Beyond phagocytosis and digestion, several genes related to general metabolic pathways were found to be shared between oligotrich ciliates and the mixotrophic Strombidium rassoulzadegani, emphasizing the conservation of essential biosynthetic and energy production pathways. Among these genes, ALG7 is a gene related to N-glycosylation process available essentially in species belonging to Chlorophyta group, such as Chlamydomonas reinharditii and Chlorella vulgaris [2, 39, 41, 42, 51, 52]. Glycosylation is a process leading to the synthesis of oligosaccharides that are then attached to another molecule like a protein and they are involved in fundamental biological functions like cell adhesion, molecular trafficking and control of growth [53, 54]. It is possible that these glycans are related to molecular trafficking in mixotrophic species like Strombidium rassoulzadegani and the potential mixotrophs Cell1, Cell3, and Cell5, since chloroplasts are transported from the food vacuole to the cytosol after the process of keptoplasticity. Moreover, the gene ECHS1, involved in the catalysis of fatty acid metabolism, has been found only in the mixotrophic Strombidium rassoulzadegani and our oligotrichs. This enzyme is very important in microalgae metabolism because the fatty acid pathway provides microalgae with considerable energy for survival. While these genes are not uniquely linked to mixotrophy, their presence in potential mixotrophs and their role in energy production of microalgae underscore their potential relevance to supporting photosynthetic activity.

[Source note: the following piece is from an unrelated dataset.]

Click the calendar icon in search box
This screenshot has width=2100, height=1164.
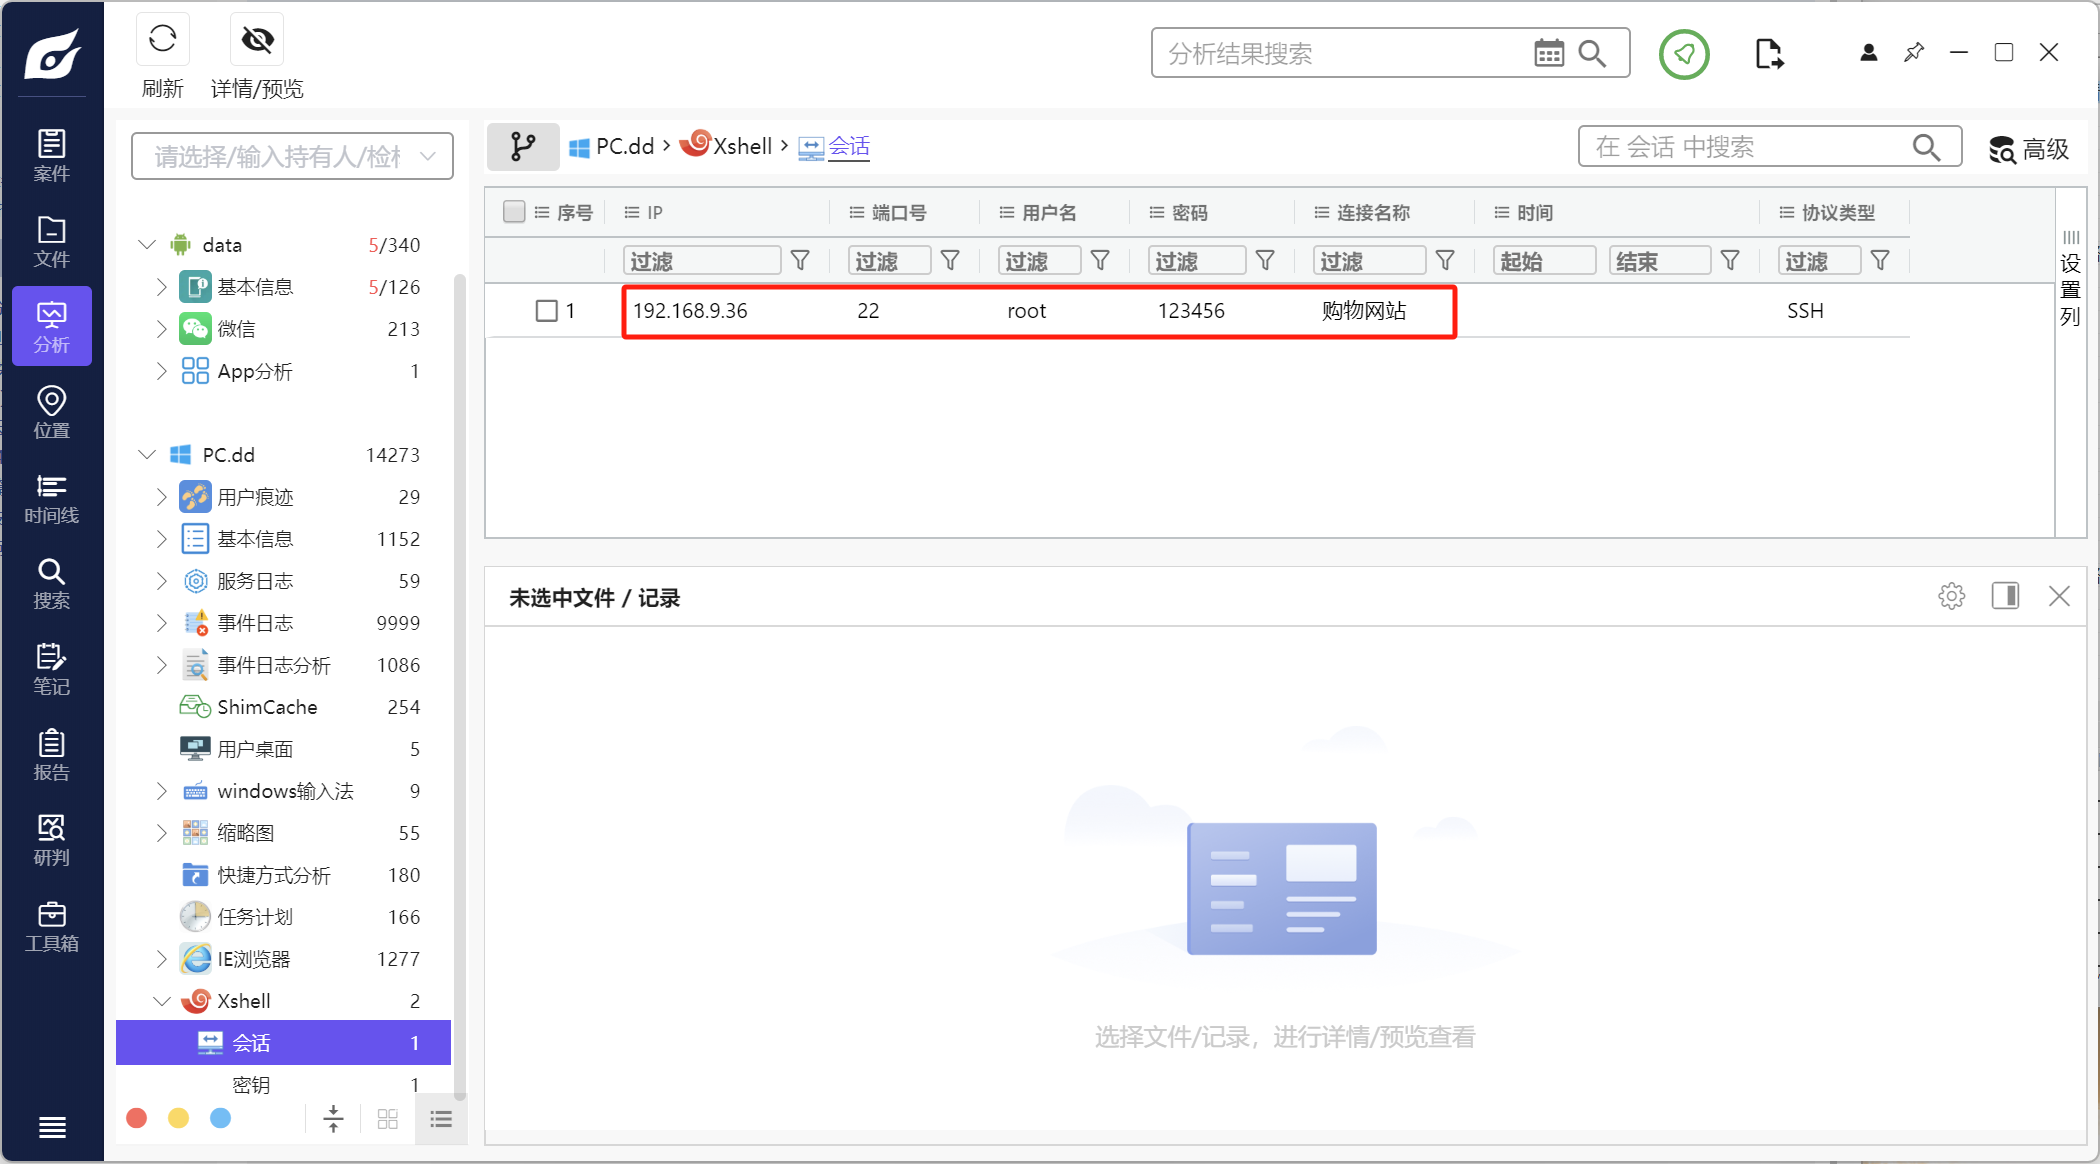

At last, we detected the gene GlyA (Cyanoaminoacid pathway) as homologous gene between our oligotrich and the mixotrophic Strombidium rassoulzadegani. The GlyA gene encodes the enzyme serine hydroxymethyltransferase (SHMT), which catalyzes the reversible conversion of serine to glycine, with tetrahydrofolate (THF) as the one-carbon carrier. This reaction is fundamental to one-carbon metabolism, contributing to the synthesis of nucleotides and amino acids. In photosynthetic organisms, SHMT is involved to the photorespiratory pathway, where glycine is converted to serine, a process that is closely linked to the Calvin cycle and essential for the efficient functioning of photosynthesis [55]. However, it is not known about the presence of this gene in photosynthetic plankton.

Ethics Approval

This is an observational study. The XYZ Research Ethics Committee has confirmed that no ethical approval is required.

Competing interests

The authors declare no competing interests.